INGRAM v. WAAY TELEVISION, 394 So.2d 65 (Ala.Civ.App. 1981)
394 So.2d 65
Civ. 2541.Court of Civil Appeals of Alabama.
February 11, 1981.
Appeal from the Circuit Court, Lauderdale County, J. Edward Tease, J.Page 66
James L. Marks, Hewlett Black, Muscle Shoals, for appellant.
C. Howard Grisham, Bailey Grisham, Huntsville, for appellee.
EDWARD N. SCRUGGS, Retired Circuit Judge.
Mr. Ingram, the defendant, appeals from the denial of his Rule 60 (b)(1), ARCP, motion.

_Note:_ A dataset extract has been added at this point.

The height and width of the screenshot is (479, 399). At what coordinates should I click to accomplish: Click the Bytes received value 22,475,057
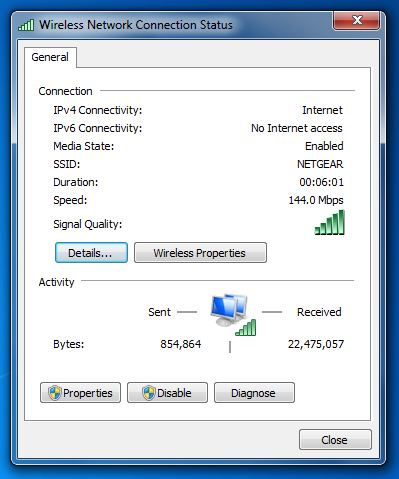click(x=316, y=344)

The trial court had previously entered a summary judgment in favor of WAAY, the plaintiff, upon an account. Prior to the summary judgment, no affidavit or other evidence was offered by defendant which countered the affidavit on behalf of the plaintiff. After the rendition of the summary judgment, Mr. Ingram promptly filed, and later amended, the subject motion alleging in substance that he did not file a counter-affidavit because of a mistake in docketing the date of the hearing upon the plaintiff’s motion for a summary judgment. As his meritorious defense, he alleged in his motion that the debt in controversy was only incurred by him as agent for one of two corporations and that, therefore, he was not liable for the account. Thus, his motion contended for relief from the summary judgment on the ground of mistake, and the defendant’s affidavit filed with his amended motion solely covered his motion’s averments pertaining to the agency defense. The record discloses no evidence by affidavit, or otherwise, which supports the allegations of the motion as to mistake. After a hearing upon the defendant’s Rule 60 (b) motion, the trial court ordered that the summary judgment remain in full force and effect as originally entered, the tenor of the order being that the defendant’s motion was overruled. Hence this appeal.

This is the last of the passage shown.